In our work, we implement flat-histogram Monte-Carlo sampling methods to investigate the adsorption of real and model alkanes in zeolites. Such techniques provide the flexibility necessary to efficiently compute thermodynamic properties both in and out of confinement and at multiple thermodynamic state-points. Specifically, we present the use of The Free Energy and Advanced Sampling Simulation Toolkit [3] to facilitate Grand Canonical Transition Matrix Monte Carlo simulation within the siliceous and acidic framework of ZSM-5. Additionally, the adsorption of alkanes are modeled to examine the association between pore geometry, molecular shape, and entropy. The ultimate aim of generating accurate thermodynamic calculations is in the development of microkinetic models for chemical reaction pathways, enabling better understanding of such materials as catalysts for hydrocarbon transformations.

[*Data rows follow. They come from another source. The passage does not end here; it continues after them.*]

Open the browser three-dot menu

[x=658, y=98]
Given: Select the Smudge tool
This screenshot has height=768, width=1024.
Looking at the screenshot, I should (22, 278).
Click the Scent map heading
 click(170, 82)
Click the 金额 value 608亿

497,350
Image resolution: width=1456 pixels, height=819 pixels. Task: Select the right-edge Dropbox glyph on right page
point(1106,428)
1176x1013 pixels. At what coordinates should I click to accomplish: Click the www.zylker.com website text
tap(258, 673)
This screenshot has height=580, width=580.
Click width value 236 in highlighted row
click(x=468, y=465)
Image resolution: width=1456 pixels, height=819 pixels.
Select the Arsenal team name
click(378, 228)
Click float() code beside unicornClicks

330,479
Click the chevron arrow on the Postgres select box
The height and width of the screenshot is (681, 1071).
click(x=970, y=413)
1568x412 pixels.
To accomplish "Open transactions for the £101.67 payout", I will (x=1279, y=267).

[1] Settle, A. E., Berstis, L., Rorrer, N. A., Roman-Leshkóv, Y., Beckham, G. T., Richards, R. M., & Vardon, D. R. (2017). Heterogeneous Diels-Alder catalysis for biomass-derived aromatic compounds. Green Chemistry, 19(15), 3468–3492.

[2] Smit, B., & Maesen, T. L. M. (2008). Towards a molecular understanding of shape selectivity. Nature, 451, 671.

[3] Hatch, H. W., Mahynski, N. A., and Shen, V. K. (2018) FEASST: Free Energy and Advanced Sampling Simulation Toolkit. J. Res. Natl Inst Stan, 123, 123004.